In Los Angeles Monday, a U.S. District Court judge agreed to consider an Elko motion that his 3-year prison sentence be reduced. But the judge first ordered Elko to report to prison March 17, for a 90-day period, after which he said he would consider crtting the sentence.

The former Flood aide was given the prison sentence in January after he and Patricia Brislin were convicted on charges that they accepted $25,000 in bribes to influence Flood to seek federal help for a Los Angeles chain of trade schools.

In his statement, Head acknowledged for the first time that he knew Elko and said he and the foundation staff "went out of our way not to offend" him. Elko was a frequent visitor to the foundation's conference center near Warrenton, Va., Head said, and brought Pennsylvania Govs. Milton Shapp and Raymond P. Shafer along with him.
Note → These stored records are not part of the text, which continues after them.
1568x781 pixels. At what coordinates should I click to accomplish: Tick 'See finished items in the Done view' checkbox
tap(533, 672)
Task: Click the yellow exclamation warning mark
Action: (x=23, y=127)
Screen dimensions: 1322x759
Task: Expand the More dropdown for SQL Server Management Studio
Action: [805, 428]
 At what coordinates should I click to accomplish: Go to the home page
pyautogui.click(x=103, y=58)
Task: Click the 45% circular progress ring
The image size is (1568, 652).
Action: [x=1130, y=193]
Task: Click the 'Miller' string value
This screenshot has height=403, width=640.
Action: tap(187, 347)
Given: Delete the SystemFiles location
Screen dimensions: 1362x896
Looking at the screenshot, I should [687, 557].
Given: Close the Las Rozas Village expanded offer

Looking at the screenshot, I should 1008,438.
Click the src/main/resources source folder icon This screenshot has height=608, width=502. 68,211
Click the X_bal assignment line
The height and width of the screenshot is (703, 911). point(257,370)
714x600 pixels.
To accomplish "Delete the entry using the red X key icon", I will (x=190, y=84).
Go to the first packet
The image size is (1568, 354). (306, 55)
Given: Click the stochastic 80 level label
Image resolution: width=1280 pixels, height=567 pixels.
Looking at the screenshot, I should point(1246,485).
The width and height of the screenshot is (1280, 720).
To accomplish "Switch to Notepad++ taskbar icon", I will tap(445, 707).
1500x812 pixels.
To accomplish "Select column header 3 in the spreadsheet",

Efforts to reach Shapp and Shafer last night were unsuccessful.

At one point, Head said, his farm on which the foundation is located, hired Brislin's daughter as a favor to Elko "Mr. Elko, I have little doubt promoted Airlie in Congressman Flood's office, and touted our conference center, the films we produced and other foundation programs," Head said.

"It was not until late 1977, however, that I began to suspect that he considered Airlie indebted to him for his efforts," he said. After his Los Angeles conviction, Elko came to the center and requested a private meeting with Head, the Airlie directors said.

"He asked me to give him $8,000 to help pay his lawyers," Head said. "I politely but firmly refused him."